Le Recueil d'Honoré
Alors que les premiers chansonniers maçonniques - comme le Chansonnier de Naudot et celui de Ste-Geneviève - ne semblent comprendre que des airs originaux, composés spécialement pour des textes maçonniques, l'usage d'utiliser des airs connus pour y greffer des textes maçonniques est apparu très rapidement. Les partitions données par la Lire maçonne sont d'ailleurs souvent des airs préexistants.
Pour qui a composé un poème et souhaite le chanter, il est en effet beaucoup plus facile d'utiliser un air existant, souvent bien connu de tous, que de rechercher un partenaire pour écrire une partition originale ou éventuellement, s'il s'en estime capable, de l'écrire lui-même.
De nombreux chansonniers du XVIIIe sont basés sur ce principe ; comme il n'était plus nécessaire de graver les airs, l'édition en était d'ailleurs beaucoup moins coûteuse, et les chansonniers avec partitions se sont rapidement fait rares.
A quelques exceptions près, il n'était cependant pas d'usage, pour de telles chansons, de désigner nommément l'auteur des vers.
Certains - moins modestes ? - n'ont cependant pas désiré rester anonymes : une première occasion leur en fut donnée en 1782 par le recueil d'André Honoré. Celui-ci avait eu l'idée - qui connut un succès mitigé - de transposer au monde maçonnique un usage très répandu (voir encadré ci-dessous) dans le monde profane : tout poète estimant que ses oeuvres - et son nom - étaient dignes de pérennisation était invité à les soumettre à un éditeur spécialisé, qui, à intervalles réguliers - annuels le plus souvent, s'il s'agissait d'almanachs ou d'étrennes - les éditait - ou éditait les meilleurs - en fascicules.

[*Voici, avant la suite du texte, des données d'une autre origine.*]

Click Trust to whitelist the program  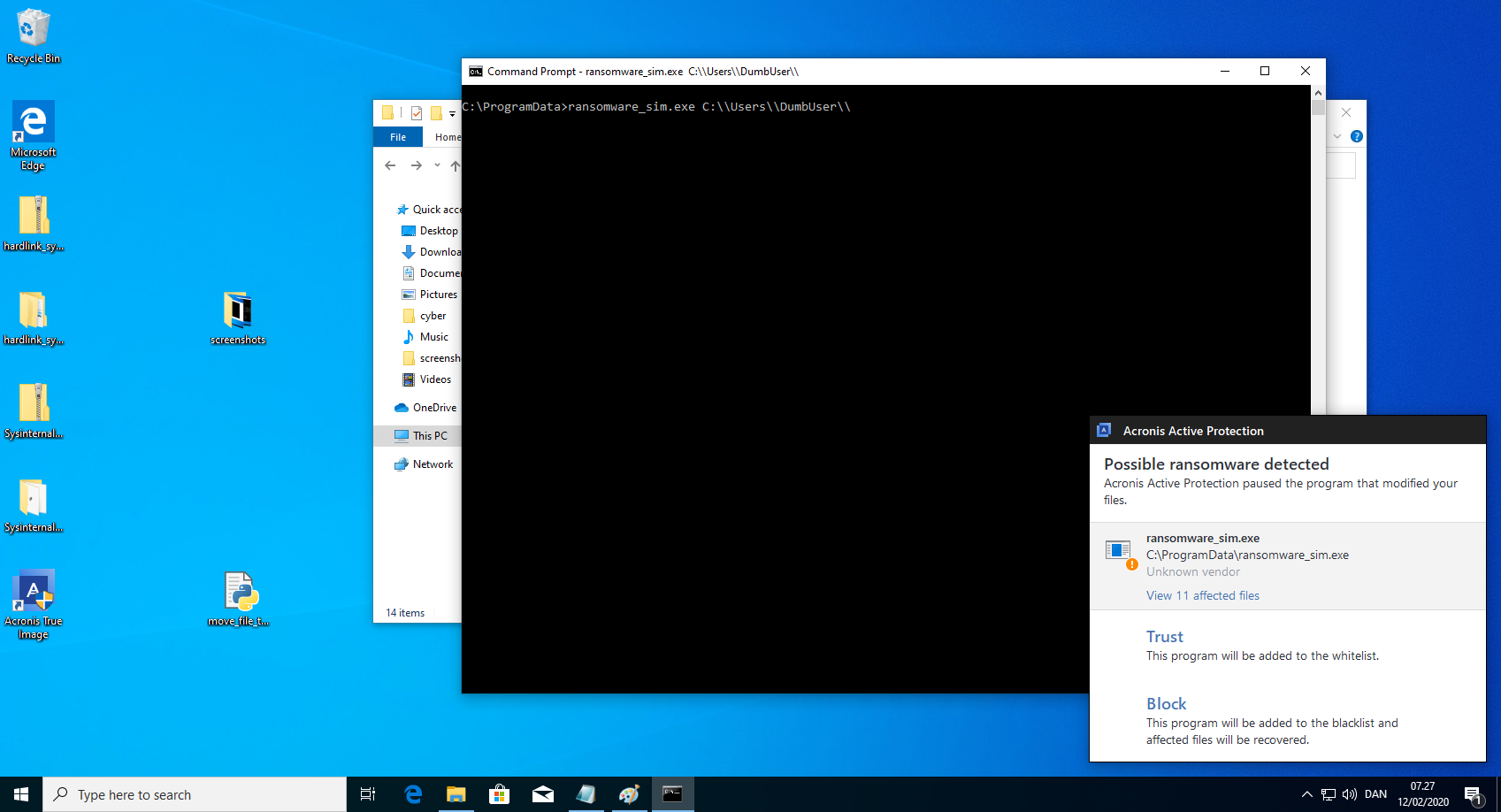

Meilleurs voeux ! Un tel usage est illustré par exemple par les Etrennes de Polymnie, l'Almanach des Muses ou celui des Grâces, les Etrennes lyriques anacréontiques, et tant d'autres Il se maintiendra pendant la Révolution, pendant l'Empire et longtemps encore par la suite, avec de nouveaux titres comme le Chansonnier des Grâces (à partir de 1796). A la période révolutionnaire, ce n'est plus le marivaudage, mais le civisme, qui tient la vedette, avec par exemple le Chansonnier national, ou Recueil de chansons choisies et patriotiques sur la Constitution française & les Droits de l'Homme, la Muse républicaine, le Recueil de chansons nouvelles dédiées aux vrais républicains, le Chansonnier patriote ou recueil de chansons nationales et autres, l'Almanach républicain chantant, le Chansonnier de la République, le Recueil de chansons patriotiques dédiées aux vrais républicains (qui se poursuit ... sous l'Empire). Pour plus d'information à ce sujet, voir le volumineux inventaire, intitulé les Almanachs français, édite par Grand-Carteret en 1896. |
Honoré lance donc son Recueil de couplets, romances, hymnes et cantiques maçonniques nouveaux, de la composition de différents Frères, tous membres actuels de Loges respectables, offert à ceux qui ne savent pas lire mais épeler par le Frère André Honoré. D'emblée, il fait appel à la fraternelle bienveillance des lecteurs en écrivant au frontispice : Ce sont les vers de nos amis Le premier cahier (il semble bien qu'il n'y en ait pas eu d'autre !), relatif aux années 1781-1782, s'en trouve à la Bibliothèque du Grand Orient de France, que nous remercions de nous avoir autorisé à en photographier les pages. Ce recueil fut édité (censément ?) à La Haye en 1782. Le Frère André Honoré (qui avait déjà publié en 1779 l'Ecole des Francs-Maçons, ou le Franc-Maçon sans le savoir, comédie en un acte et en prose) est lui-même l'auteur de quatre des chansons du recueil : les trois premières sont classées dans l'ordre alphabétique, et la quatrième a été rajoutée - puis complétée - in extremis, en fin du recueil, pour annoncer puis commenter la naissance du Dauphin. |
Au bas de la première de ces quatre chansons, Honoré s'identifie comme Fondateur de la Loge des Coeurs sans fard, à l'Orient de Caen (voir sur cette Loge une page du site de la Loge caennaise Union et Fraternité, page où il est désigné comme L'Honoré du Fresne) :
Selon Le Bihan dans son ouvrage Loges et Chapitres de la Grande Loge et du Grand Orient de France (2e moitié du XVIIIe siècle), cette Loge fut constituée en 1761 et reconstituée par la Grande Loge le 16 septembre 1766 en faveur d'André L'Honoré, puis encore reconstituée par le Grand Orient en 1773.
Bord signale :
(p. 414) que sa constitution primitive date du 8 mars 1761, et fut donnée par une puissance maçonnique inconnue au Vénérable André Honoré. Le 16 septembre 1766, elle fit renouveler ses titres par la Grande Loge et le 15 novembre 1773, par le Grand Orient. Ses débuts ne semblent pas avoir été très prospères, car en 1777, elle ne comptait que 13 membres. A cette époque son Vénérable était Revel, procureur du roi
(p. 415) que l'Honoré du Fresne des Cœurs sans fard participa en 1767 à l'installation de Union et Fraternité.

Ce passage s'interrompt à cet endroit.